All of the irregular armed forces in Colombia’s decades-old war -- left-wing guerrillas and right-wing paramilitaries -- send child soldiers of Paula’s age into combat. When I met Paula at the government rehabilitation center where she lived, she showed me how her stomach was a mass of gruesome scars, the result of having been shot during fighting with paramilitaries. The nurse who was treating her said that Paula was lucky to be alive, since the wound had become infected due to improper medical treatment.  
 
Because underage combatants fill the ranks of both guerrilla and paramilitary groups, many of the dead and wounded in the armed conflict are children. And even those who are unscathed physically are likely to bear psychological scars.  
 
To exploit children in this way is not simply cruel, it is a war crime.  
 
One of Every Four Combatants Under Age 18  
 
At least one of every four irregular combatants in Colombia is under eighteen years of age. According to a new report by Human Rights Watch, the total number of child combatants in Colombia likely exceeds 11,000. The youngest join up at age seven or eight, while most are recruited as young adolescents, at age twelve or thirteen.  
 
Unlike Paula, most child soldiers in Colombia are not forced into joining.
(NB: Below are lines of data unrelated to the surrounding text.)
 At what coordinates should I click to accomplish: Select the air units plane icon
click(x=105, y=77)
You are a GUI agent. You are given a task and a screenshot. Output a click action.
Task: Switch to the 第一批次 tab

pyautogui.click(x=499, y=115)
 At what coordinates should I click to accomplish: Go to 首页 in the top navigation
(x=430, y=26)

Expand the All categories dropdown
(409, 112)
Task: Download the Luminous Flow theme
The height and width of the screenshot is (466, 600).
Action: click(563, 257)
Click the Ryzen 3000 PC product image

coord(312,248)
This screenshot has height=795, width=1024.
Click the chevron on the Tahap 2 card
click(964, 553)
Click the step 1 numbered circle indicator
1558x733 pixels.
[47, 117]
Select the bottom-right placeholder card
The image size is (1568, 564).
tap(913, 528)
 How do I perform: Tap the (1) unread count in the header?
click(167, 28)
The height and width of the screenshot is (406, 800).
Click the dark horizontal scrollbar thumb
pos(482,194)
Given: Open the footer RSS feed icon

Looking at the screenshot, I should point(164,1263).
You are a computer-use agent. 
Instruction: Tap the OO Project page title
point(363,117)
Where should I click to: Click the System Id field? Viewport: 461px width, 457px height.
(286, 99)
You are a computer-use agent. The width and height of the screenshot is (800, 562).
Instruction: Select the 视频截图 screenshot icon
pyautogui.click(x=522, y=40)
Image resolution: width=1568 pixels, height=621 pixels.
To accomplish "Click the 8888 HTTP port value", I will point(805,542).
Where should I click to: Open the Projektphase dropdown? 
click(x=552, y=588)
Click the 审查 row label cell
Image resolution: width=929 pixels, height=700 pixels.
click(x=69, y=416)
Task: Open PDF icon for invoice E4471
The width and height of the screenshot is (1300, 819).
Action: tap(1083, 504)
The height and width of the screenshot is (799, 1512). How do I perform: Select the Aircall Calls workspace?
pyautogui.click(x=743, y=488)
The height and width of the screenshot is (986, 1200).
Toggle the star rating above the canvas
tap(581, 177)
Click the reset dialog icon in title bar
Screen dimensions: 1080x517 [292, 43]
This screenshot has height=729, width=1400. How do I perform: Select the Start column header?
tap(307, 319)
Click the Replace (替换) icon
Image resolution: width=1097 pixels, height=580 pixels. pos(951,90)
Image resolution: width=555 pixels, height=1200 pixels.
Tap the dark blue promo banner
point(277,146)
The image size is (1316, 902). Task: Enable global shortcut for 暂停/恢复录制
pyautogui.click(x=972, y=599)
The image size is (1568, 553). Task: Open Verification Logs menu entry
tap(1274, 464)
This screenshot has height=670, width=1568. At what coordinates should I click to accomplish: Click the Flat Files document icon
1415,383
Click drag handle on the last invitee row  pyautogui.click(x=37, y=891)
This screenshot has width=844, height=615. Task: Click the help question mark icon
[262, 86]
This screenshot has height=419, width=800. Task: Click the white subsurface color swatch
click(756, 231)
Still, the intense pressures they often face and lack of opportunities in their lives undercut the idea that they join voluntarily.  
 
Most are from desperately poor backgrounds, with little chance of education, personal advancement, or status. Many were abandoned by their parents or farmed out to relatives. Some are victims of domestic violence or sexual abuse. Frequently, by the time they enter their teens, they have left school and are working at menial, poorly-paid jobs.  
 
“When I was twelve, a cousin raped me,” one girl told me, explaining why she left home for the guerrillas. “I was so angry, I wanted vengeance. I wanted to hurt everyone who had hurt me.”  
 
Killing, Mutilation and Torture  
 
Once these children enter a guerrilla or paramilitary group, they lose whatever tenuous claim they may have had on childhood. The life of children in these forces is very much like that of adults, with little accommodation made for their age.  
 
Trained to use modern assault rifles from the age of eleven, young recruits march for days on end with little food. Many die or are wounded in battles with government soldiers backed by helicopters and heavy artillery.  
 
And it is not just on the battlefield that these children see death. Besides taking part in combat, they are also expected to take part in the atrocities that are a hallmark of the Colombian conflict. Human Rights Watch interviewed former child soldiers who, as trainees, were forced to watch captives being tortured and mutilated. Others were made to shoot unarmed prisoners as a test of valor. Still others were ordered to execute comrades -- even friends - who were captured while trying to run away.  
 
The Use of Child Soldiers is a War Crime  
 
By sending children into battle, guerrillas and paramilitaries are committing war crimes. Under Protocol II to the Geneva Conventions, groups fighting an internal armed conflict are prohibited from recruiting children under the age of fifteen, or allowing them to take part in hostilities. The Convention on the Rights of the Child (CRC), ratified by all U.N. member states except for the United States and Somalia, also establishes fifteen as the minimum permissible age for military recruitment.  
 
Because the CRC’s general definition of a child is any person under the age of eighteen, its rule on the age for military recruitment is an anomaly. The Optional Protocol to the Convention, which came into force last year, corrected this difference. It prohibits the compulsory military recruitment of anyone younger than eighteen and bars irregular armed groups from recruiting under-eighteen-year-olds or using them in combat.  
 
Lost Years  
 
“Four lost years,” said Jorge, a sixteen-year-old boy, when I asked him to sum up his experiences in the paramilitaries. “Four years of seeing friends die.”  
 
Too many number of children have fought and died in Colombia. If the adults who are responsible for the war are not willing to end it, they should at least do the fighting themselves.